Wollen Studierende (wie auch die Wissenschaftler) elektronische Bestände
der eigenen Bibliothek nutzen, dann können sie ihre Laptops und die
lokalen Netze der Universität vergessen - der Gesetzgeber ist der
Meinung, dass es ausreicht, wenn der Zugriff nur an eigens dafür
einzurichtenden Arbeitsplätzen in der Bibliothek erfolgen soll. Und
jüngst hat der Bundesrat, der die Wissenschaftsfeindlichkeit des
Entwurfs der Bundesregierung ansonsten scharf kritisiert, sogar
vorgeschlagen, dass nur so oft eine elektronische Datei gleichzeitig
genutzt werden kann, wie die Bibliothek Exemplare vorrätig bzw.
Lizenzrechte erworben hat.
Nicht mehr die Information soll zum Benutzer kommen, sondern der
Benutzer soll sich physisch real zur Information bewegen. Dies ist schon
in den Campus-Universitäten unzumutbar und macht die Nutzung in
Hochschulen mit zum Teil sehr verteilten Gebäuden so gut wie unmöglich.

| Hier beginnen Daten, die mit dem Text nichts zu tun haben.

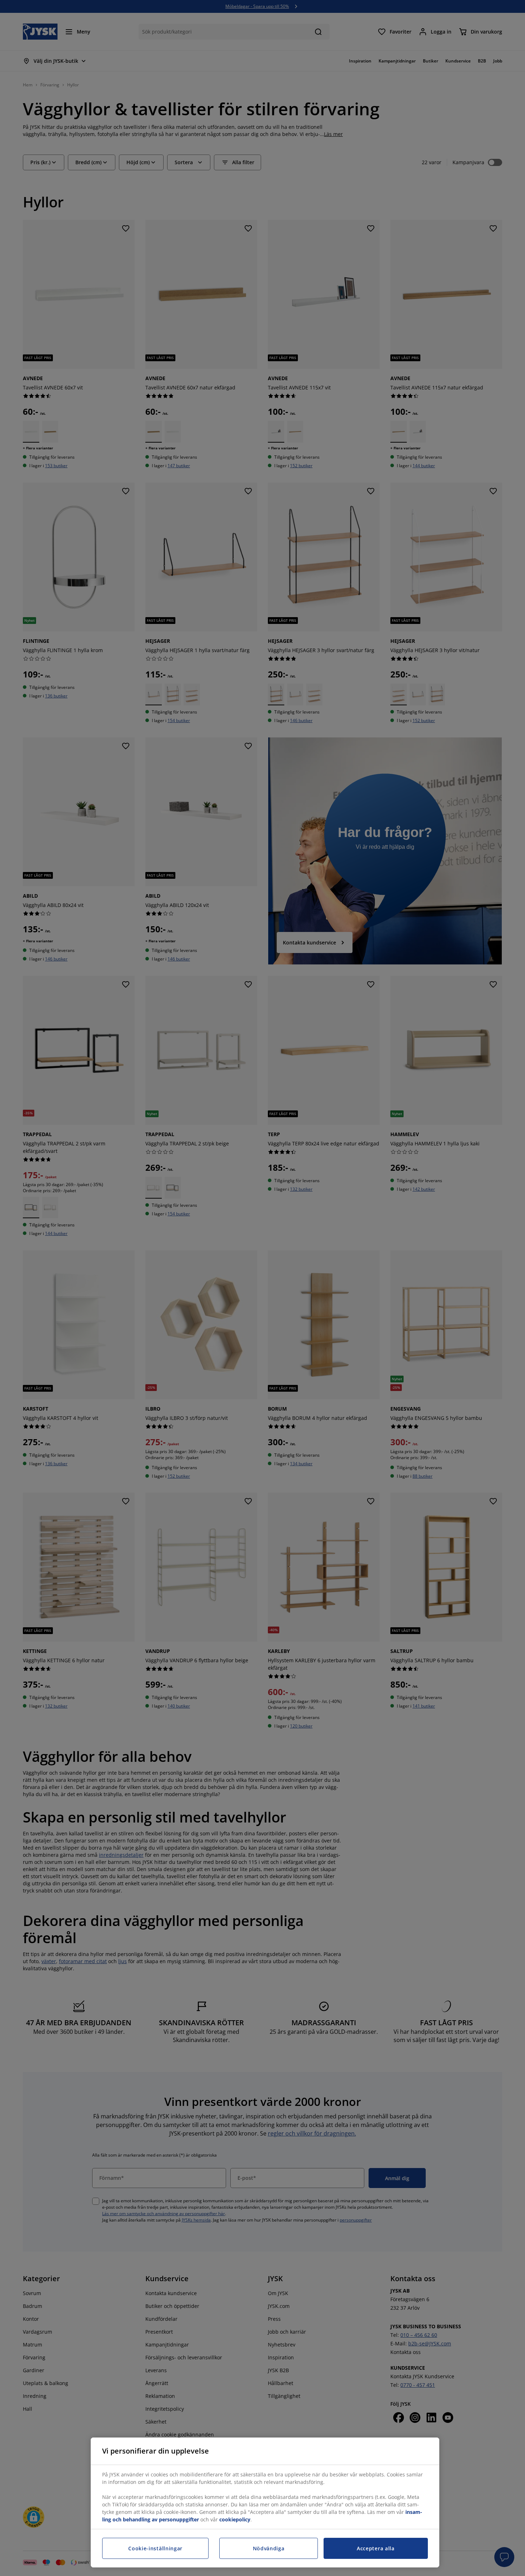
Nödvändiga (269, 2548)
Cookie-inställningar (155, 2548)
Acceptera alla (376, 2548)
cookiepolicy (234, 2519)
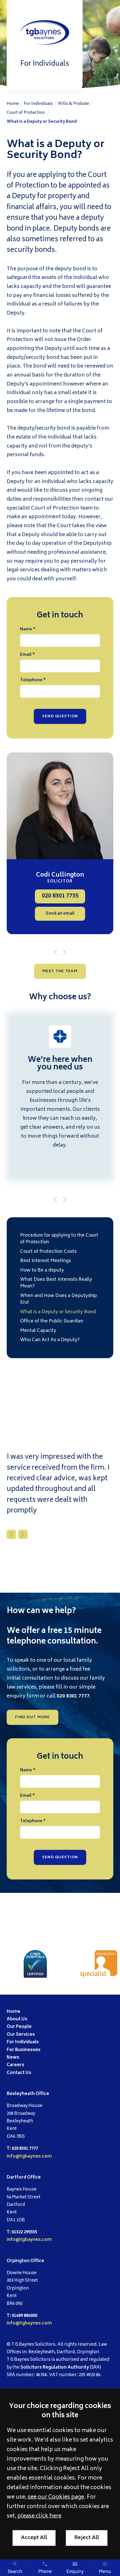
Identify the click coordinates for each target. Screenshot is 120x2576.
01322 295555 (24, 2232)
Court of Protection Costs (48, 1252)
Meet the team (60, 971)
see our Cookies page (56, 2497)
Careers (15, 2065)
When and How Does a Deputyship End (58, 1299)
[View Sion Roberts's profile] (60, 805)
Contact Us (19, 2073)
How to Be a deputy (42, 1270)
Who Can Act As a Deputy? (50, 1340)
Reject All (86, 2538)
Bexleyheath (21, 2094)
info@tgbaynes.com (29, 2156)
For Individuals (38, 103)
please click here (39, 2516)
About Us (17, 2019)
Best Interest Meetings (45, 1261)
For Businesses (23, 2050)
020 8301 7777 (73, 1696)
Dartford (16, 2177)
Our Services (21, 2034)
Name (26, 629)
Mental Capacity (38, 1331)
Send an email (60, 913)
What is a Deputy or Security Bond (42, 121)
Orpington (18, 2261)
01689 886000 (24, 2316)
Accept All (34, 2538)
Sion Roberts (60, 875)
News (13, 2057)
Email (26, 654)
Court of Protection (26, 112)
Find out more (32, 1717)
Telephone (31, 680)
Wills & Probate (73, 103)
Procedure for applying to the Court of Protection (59, 1239)
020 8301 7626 (60, 896)
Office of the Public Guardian (51, 1321)
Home (13, 103)
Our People (19, 2027)
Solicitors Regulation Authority (54, 2367)
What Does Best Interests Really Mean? (56, 1283)
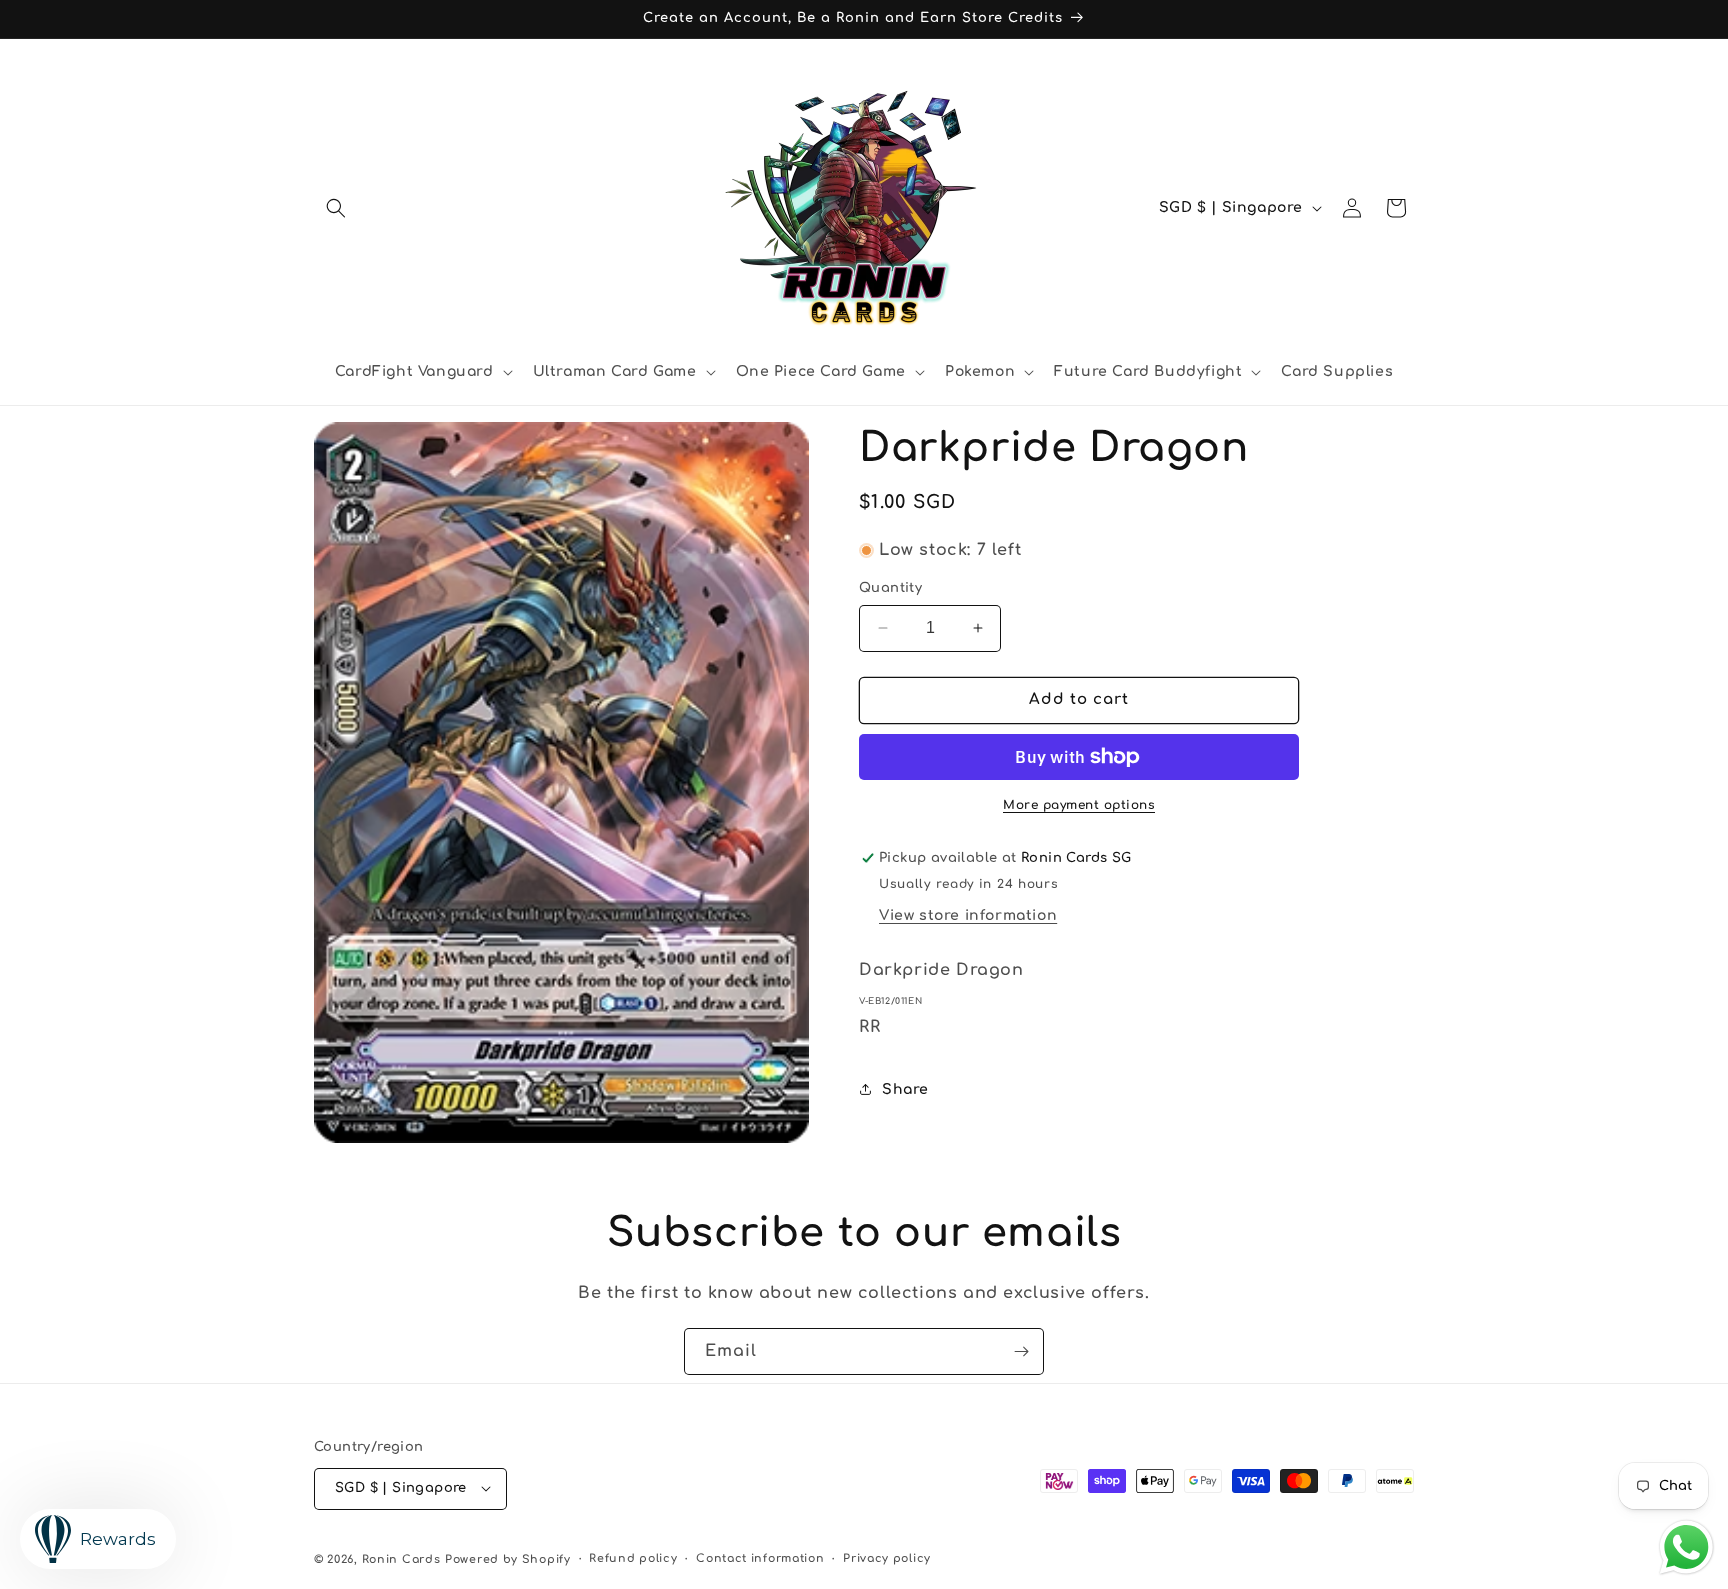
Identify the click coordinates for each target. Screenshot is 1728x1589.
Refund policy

Warum wurde in den letzten Jahren so viel in die Informations- und
Kommunikationsinfrastrukturen investiert, warum wird im Rahmen von
eScience und eGrid von Vernetzung und Virtualisierung gesprochen und in
diese Infrastrukturen stark investiert, wenn das Naheliegendste, nämlich
der Zugriff auf die elektronische Information, die die Bibliothek oder
eine andere zentrale Einrichtung erworben oder lizenziert hat, vom
Arbeitsplatz aus nicht möglich sein soll?
Die Zukunft elektronischer Semesterapparate, forschungsgruppenbezogener
elektronischer Wissensbanken und eLearning-Vorhaben ist ungewiss, da der
bis jetzt das ermöglichende Paragraf des Urheberrechts (52a) nur bis
Ende 2006 befristet ist.
Von einem ,,bildungs- und wissenschaftsfreundliches Urheberrecht", wie es
die Regierung in ihrem Koalitionsvertrag versprochen hatte, keine Rede.
Das Aktionsbündnis warnt vor Pisa vergleichbaren Konsequenzen für das
Niveau der akademischen Ausbildung, wenn Studierende fast gezwungen sein
werden, sich auf die (bislang gebührenfreie) Informationsversorgung
durch die Googles des Internet zu verlassen, obwohl die eigentliche
Fachinformation dort nicht oder nur mit einiger Zeitverzögerung
nachgewiesen wird. Die Gefahr der dadurch entstehenden Googlerisierung
der Ausbildung wird durch die Urheberrechtsnovellierung gefördert.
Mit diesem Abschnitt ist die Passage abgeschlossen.